基因芯片对人乳头瘤病毒的快速检测和分型

目的针对HPV DNA亚型的异质性,建立HPV DNA亚型的基因芯片快速检测方法,为HPV感染病例提供诊断依据.方法18种HPV DNA亚型(HPV6 、16、18、31、33、35、39、11、45、51、52、53、56、58、42、59、66、68)特异性探针,固定于硝酸纤维素膜制备成基因芯片,生物素标记引物经通用引物介导PCR(GD-PCR)扩增HPV DNA,PCR产物与基因芯片经反向点杂交检测HPV亚型;同时采用荧光定量PCR检测HPV6、11、16和18亚型.结果31例标本中,基因芯片的阳性检出率为74.2%,其中HPV6/18、HPV11/16、HPV33/58和HPV6/11/33多重感染各1例(3.2%);荧光定量PCR阳性检出率为67.7%,与前种方法相比较,漏诊率为6.5%.结论HPV分型基因芯片可1次检测HPV多种亚型,灵敏度高和特异性强,有利于对HPV多重感染的诊断.

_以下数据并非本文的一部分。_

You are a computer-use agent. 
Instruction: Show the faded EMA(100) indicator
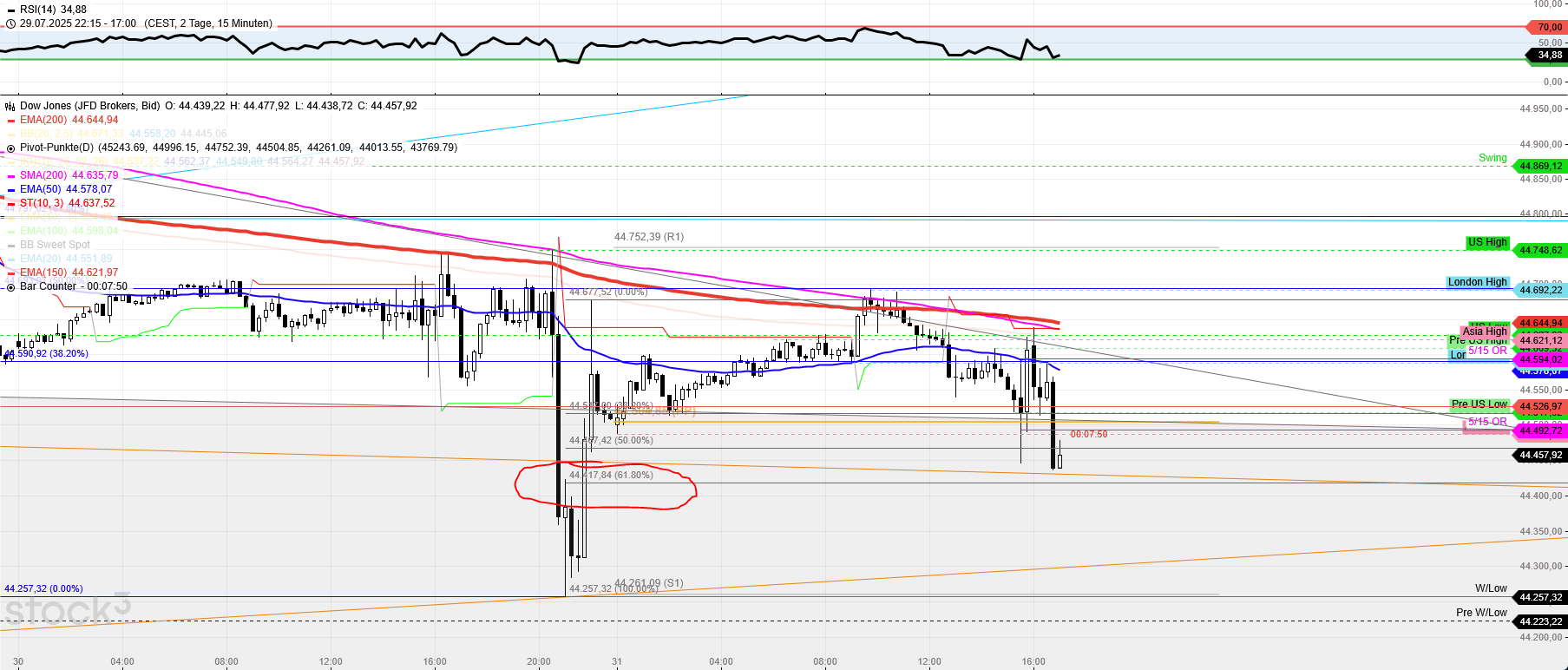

Rapid Detection and Classification of HPV Genotype with Gene-chips

OBJECTIVE To establish gene-chips rapidly detecting different genotype of human papillomavirus (HPV) in order to provide valuable laboratory data for the HPV diagnosis. METHODS Gene-chips constructed with probes targeting 18 different genotypes of HPV were immobilized on nitrocellulose. General primer mediated PCR using biotin labeled primers was used to amplify the HPV DNA and then it was used to hybridize with gene-chips with reverse dot blot hybridization. HPV genotype could be read via the color of gene-chips. Real-time PCR targeting HPV 6, 11, 16 and 18 was also used, as a parallel method. RESULTS In 31 clinical samples, the total positive percent was 74.2% (23/31) for gene-chips, including one case of each HPV6/18, HPV11/16, HPV33/58 and HPV6/11/33 multiple infection (3.2%, 1/31). And the total positive percent was only 67.7% (21/31) for real-time PCR, and the false negative result was 6.5% (2/31) compared with gene-chips. CONCLUSIONS Gene-chips can be used as in this study to simultaneously detect and classify different HPV genotype with high sensitivities and specificities, which should be much more easily accepted by patients compared with traditional laboratory methods.